Morning couldn’t come soon enough.
“I’m not taking that kayak, Mother.” My personal boat is too small and volatile for the open sea, and our clan has only one other large kayak. They’ll need it to fish while I’m gone.
“It won’t be an easy trip overland.”
We both jump at the sound of my father’s voice. Neither of us had heard him approach—we’d thought we were completely alone. My mother’s head whips around at his words.
“What are you doing sneaking up like that?”
“But it won’t be as difficult as it might have been before we learne
d where the Olen clan camp,” my father says, without acknowledging my mother’s question. He hasn’t come as close as I’d thought—he stands just a few paces beyond the door of our hut—but even speaking low, his voice carries. At this hour, the air of the meeting place is still and silent. “We know it’s a day’s walk from here—”
“A day from first light to last,” my mother interjects, “which in summer is a very long day. He will tire—”

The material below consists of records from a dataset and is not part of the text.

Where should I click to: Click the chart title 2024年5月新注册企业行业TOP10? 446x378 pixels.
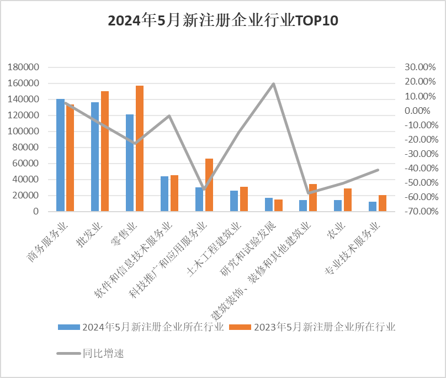[222, 22]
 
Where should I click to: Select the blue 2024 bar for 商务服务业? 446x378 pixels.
[60, 155]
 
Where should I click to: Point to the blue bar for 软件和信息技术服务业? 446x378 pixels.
[164, 193]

“The sky is clear,” my father continues. “You shouldn’t encounter any storms.” He hesitates, knowing that he will anger his wife if he lets me reject the kayak, but also knowing how much the clan may depend on that kayak for food with both Pek and me gone. Since the kill we had with your family, we’ve seen no sign of the rest of the mammoth herd.
“Let him go, and let him leave us the kayak. The Divine will watch over him as she makes her slow trek across the summer sky, helping him arrive before last light. When he gets to Chev’s clan, he can return with Pek in the kayak he left in.”
There is an extended silence, and I know that my mother and father are thinking of Pek and hoping that I find him well when I arrive in your camp. I never told them what happened on that first seal hunt. It doesn’t matter. They both know how dangerous the sea can be.
We all know.
When I leave, loaded down with weapons to the same extent that Pek was loaded down with gifts, my brothers and my parents each give me a kiss on the cheek. We did not do this with Pek, and I know that we all wish we had.
In my pack I carry provisions for several days, since I know the general direction and the approximate distance, but there’s no way to be certain I won’t become lost. If I don’t find your camp within two days, I’ll have no choice but to turn around and come back.
I leave with an assortment of dried foods—berries and roots and some dried meat, all chosen for their lightness. Among the dried rations, I also carry my pouch of honey. A small amount will give me the strength to keep going when I have eaten all my allotted food for the day. I also carry a healing salve of oils and medicinal plants mixed by Urar and stored in a bull kelp bulb. If I become injured, the oils will soothe the pain and the herbs will return strength to the wound.